Post by sje » Fri May 29, 2015 5:35 pm

Deep split perft()

My program Symbolic has two multithreaded perft() classes.

The first, older class is RsPath (Root split) which splits the perft(n) tree at the root and allocates the perft(n - 1) tasks to worker threads via a semaphore controlled job queue. This is a simple approach and works well except when the number of worker threads is less than the number of cores/hyperthreads available. This condition occurs towards the end of every calculation, and can occur earlier.
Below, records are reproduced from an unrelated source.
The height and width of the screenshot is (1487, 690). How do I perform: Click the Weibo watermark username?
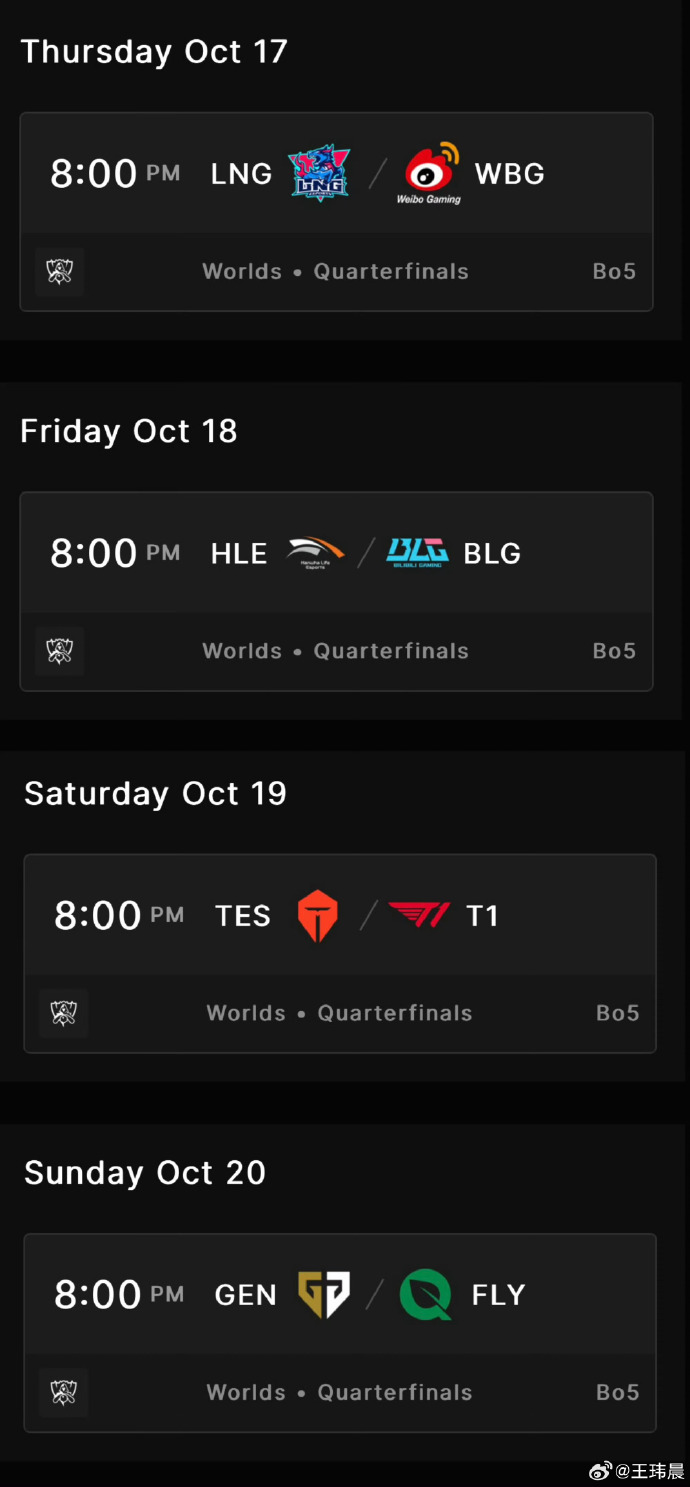click(x=649, y=1471)
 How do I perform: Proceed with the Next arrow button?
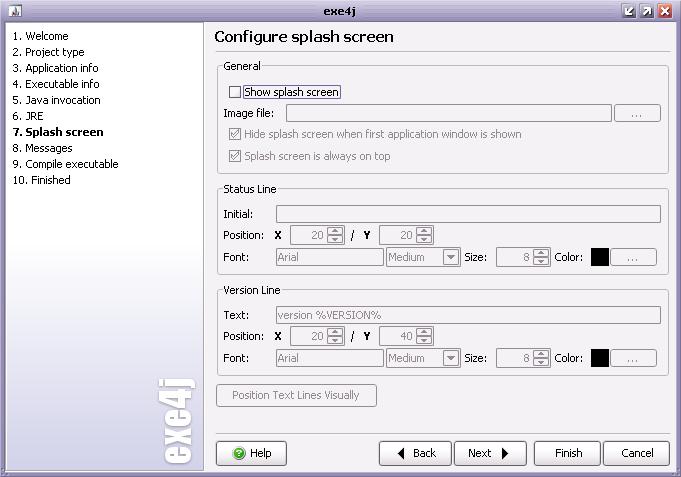click(490, 453)
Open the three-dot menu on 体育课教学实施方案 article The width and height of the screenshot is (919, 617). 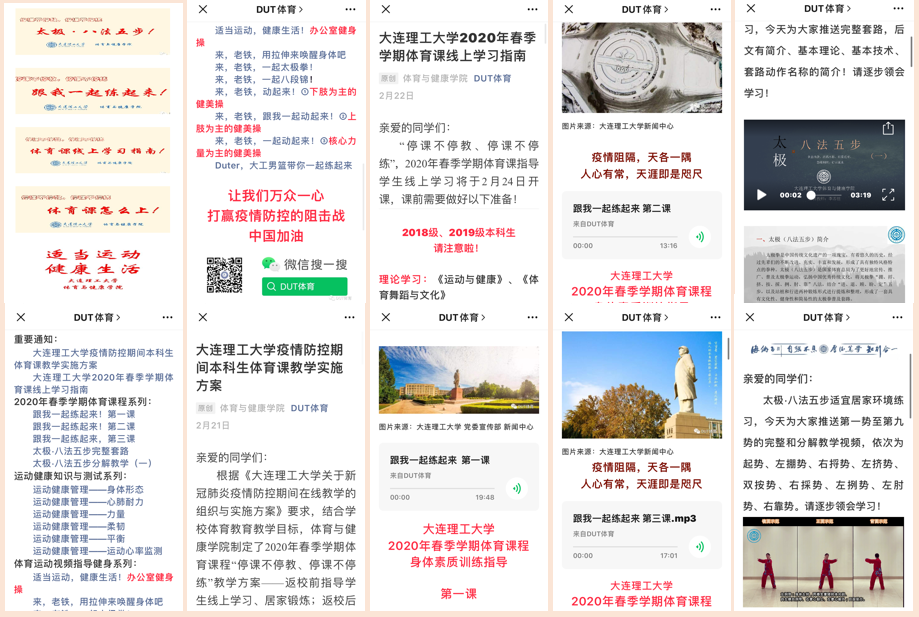click(x=349, y=317)
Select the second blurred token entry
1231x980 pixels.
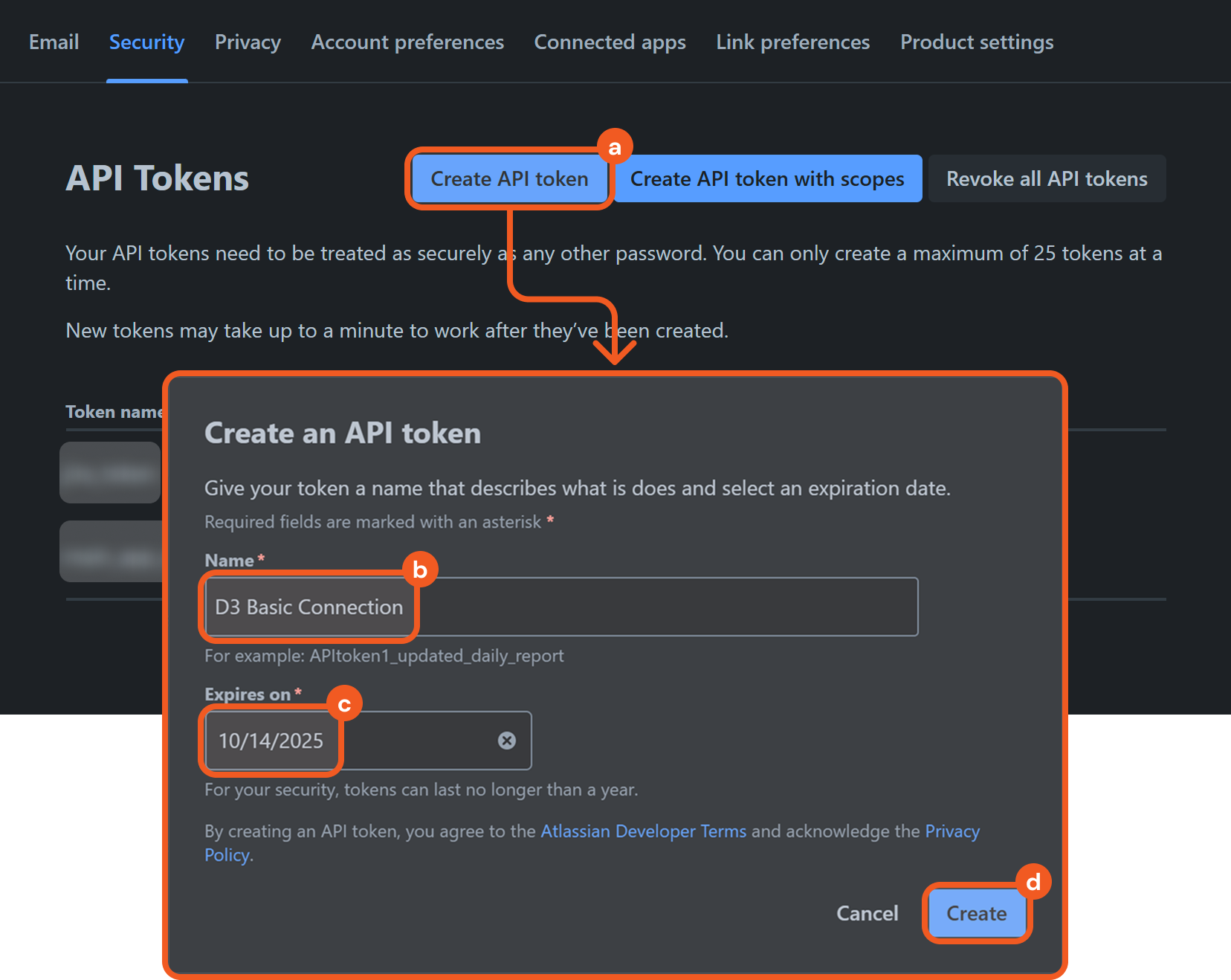pyautogui.click(x=110, y=552)
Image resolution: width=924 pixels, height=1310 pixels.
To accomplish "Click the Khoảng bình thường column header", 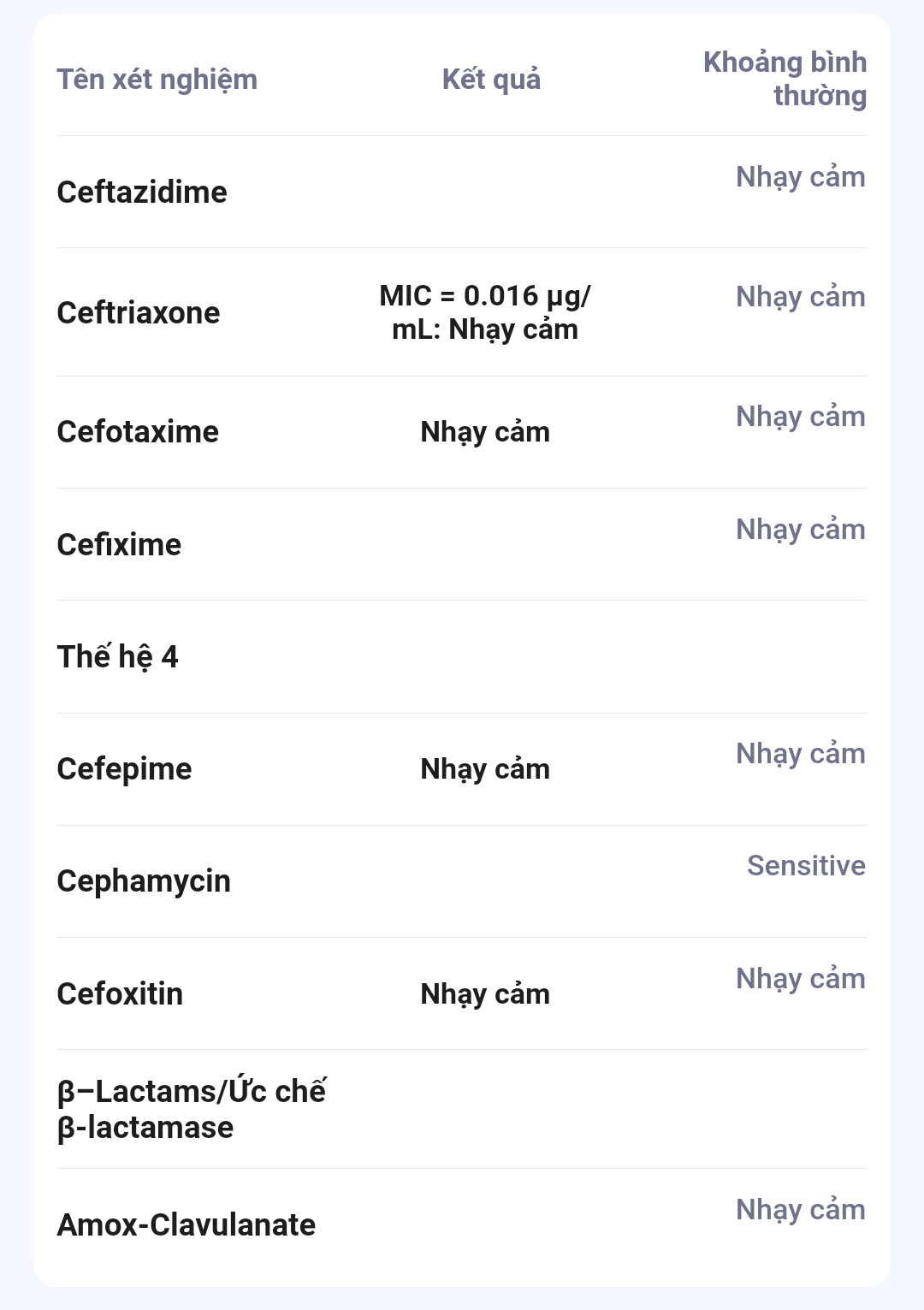I will click(785, 79).
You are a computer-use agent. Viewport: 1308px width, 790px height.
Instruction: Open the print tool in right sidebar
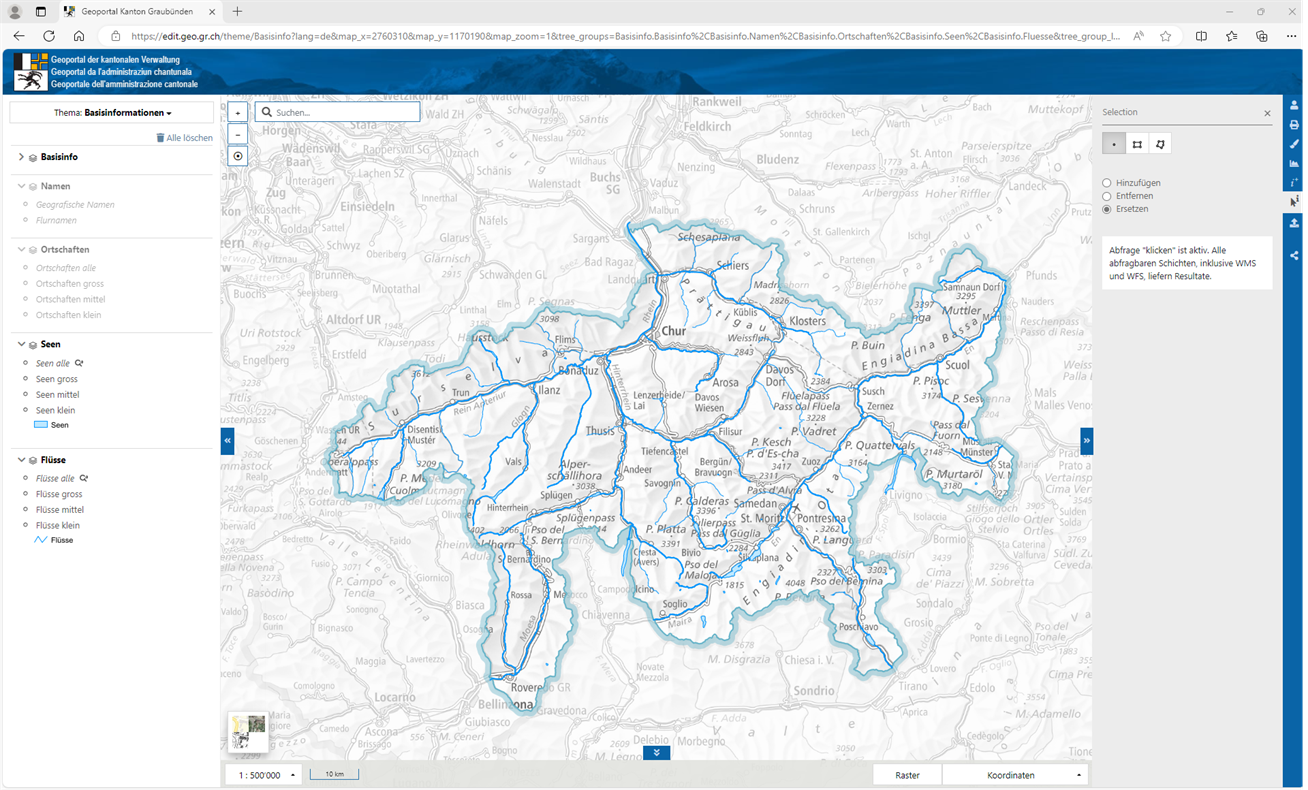(x=1295, y=125)
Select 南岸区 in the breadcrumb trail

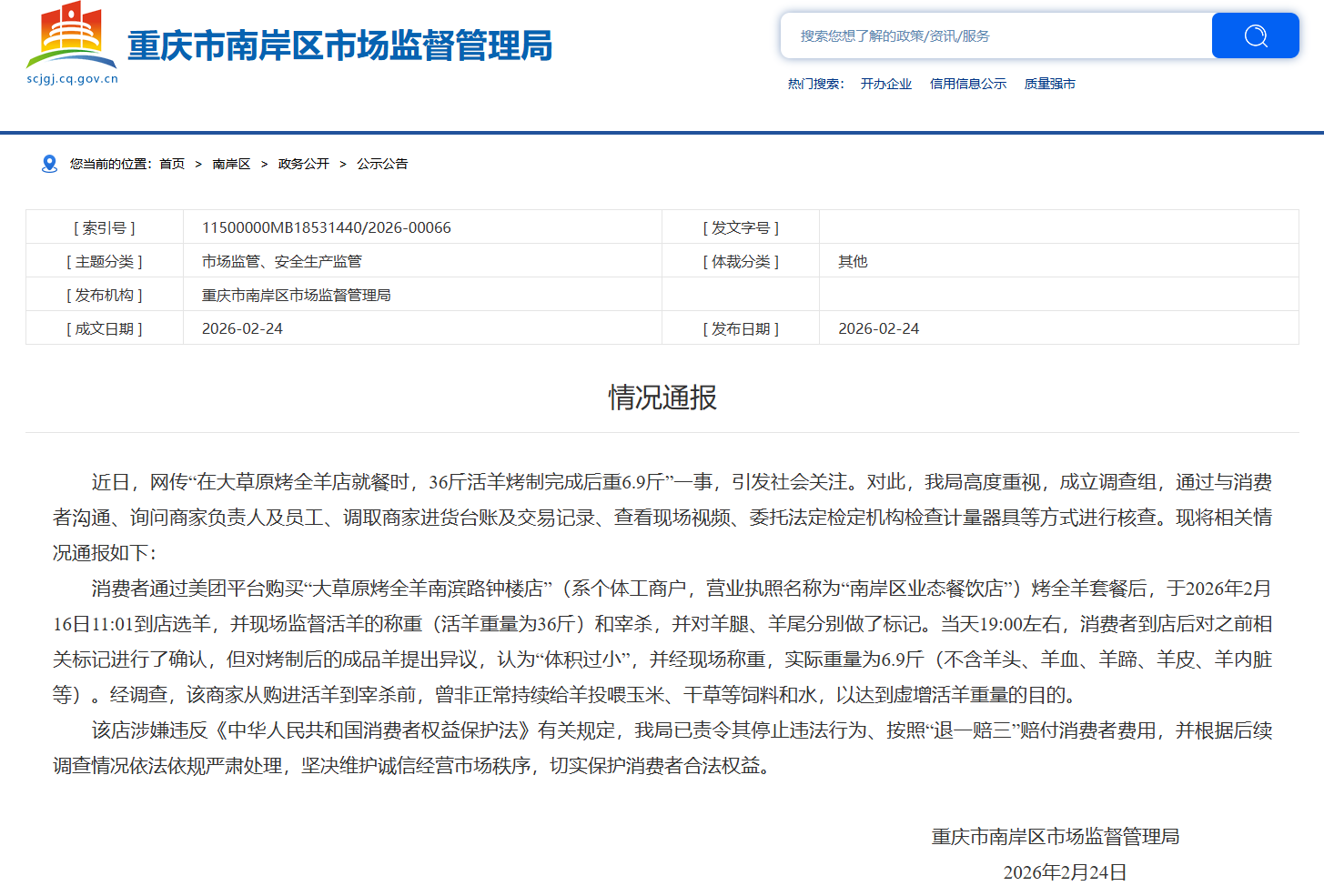point(231,164)
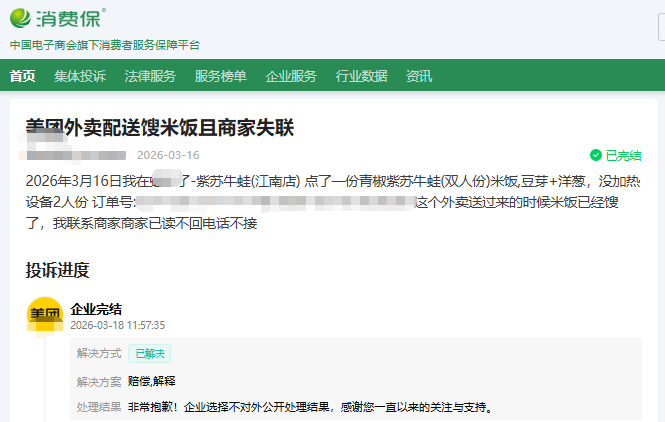Open the 行业数据 navigation item
665x422 pixels.
[x=361, y=76]
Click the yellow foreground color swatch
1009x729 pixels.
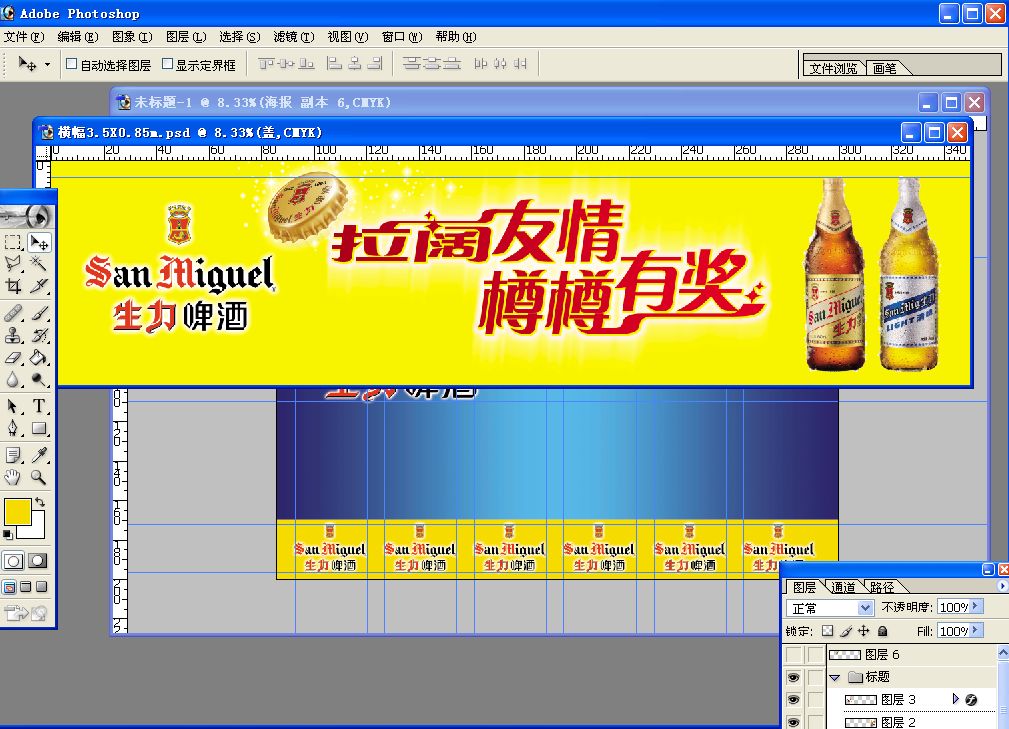click(x=17, y=513)
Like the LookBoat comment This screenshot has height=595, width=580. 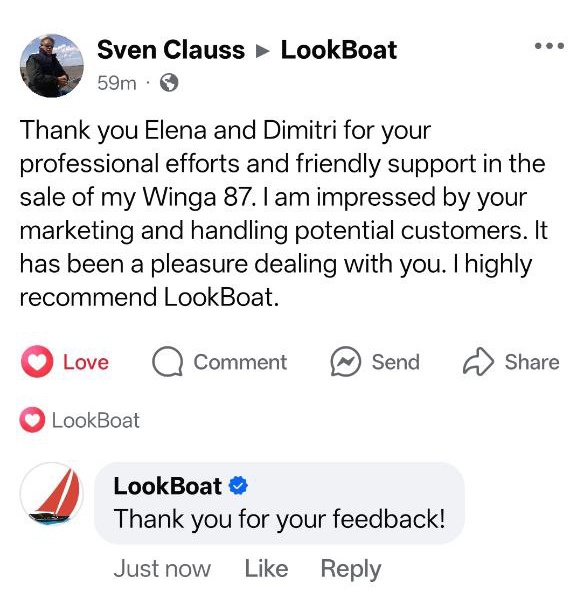pyautogui.click(x=266, y=568)
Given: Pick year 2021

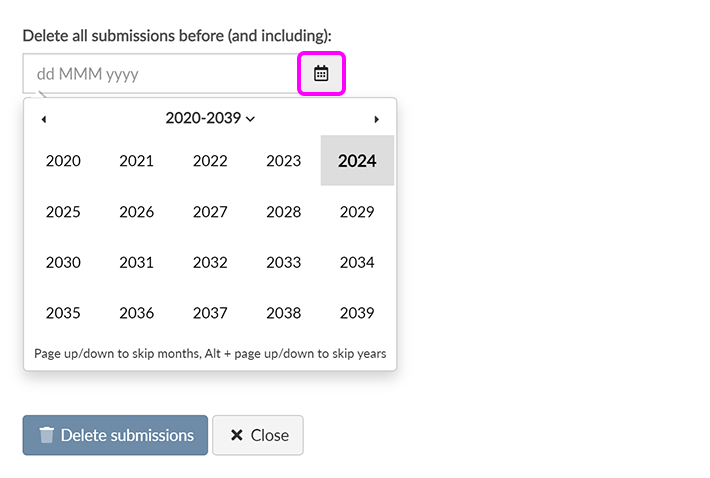Looking at the screenshot, I should coord(137,161).
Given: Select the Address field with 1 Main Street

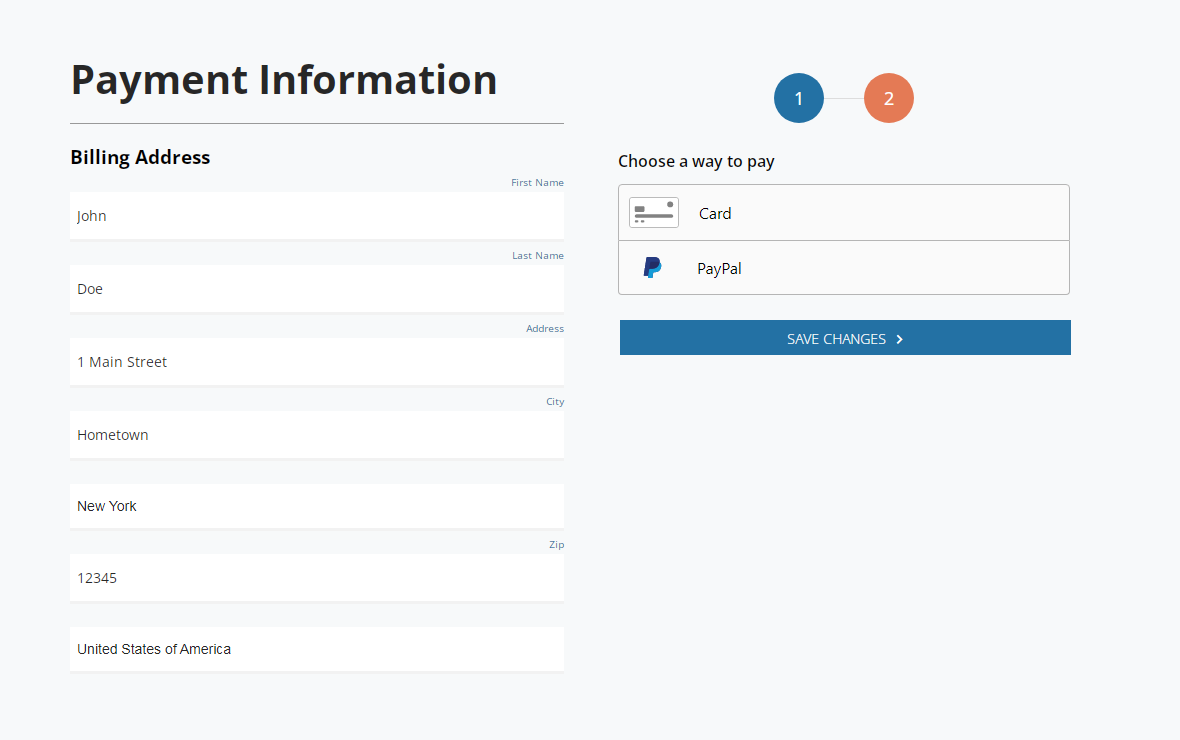Looking at the screenshot, I should click(316, 362).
The second, newer class in DsPath (Deep split) which splits the perft() tree at every node where the calculation draft is above a certain threshold (currently set at four). The splitting is done regardless of the number of worker threads in use. DsPath in guaranteed to keep all the work threads busy throughout the entire calculation.

Each deep split involves creating a job queue entry (class DsPathJob) and a "smart" accumulator (class DsAcc). The path job contents include the position to search, the draft of the search, and a pointer to the accumulator to be used to collect the results. The accumulator contents include the running total of the counts, a reference counter containing the number of pending subtotals (one per move), and a pointer to the parent accumulator.

To avoid a humungous job queue, new jobs are prepended to the queue so that smaller calculations have priority; the big guys have to wait in the back.

When a perft job is processed, each subtotal generated is sent to the appropriate accumulator. The reference counter in the accumulator is decremented once for each incoming subtotal. When the counter reaches zero, the accumulator sends its total to its parent accumulator and then deletes itself. This is done recursively as needed up the accumulator tree. When the topmost accumulator reference count goes to zero, it means that the whole task is done and the master thread is woken with a Report record sent to it input queue.

I got the new DsPath class working this morning and it performs better than the old RsPath, although not by much in most situations. Then again, I haven't done any optimization work on it -- yet.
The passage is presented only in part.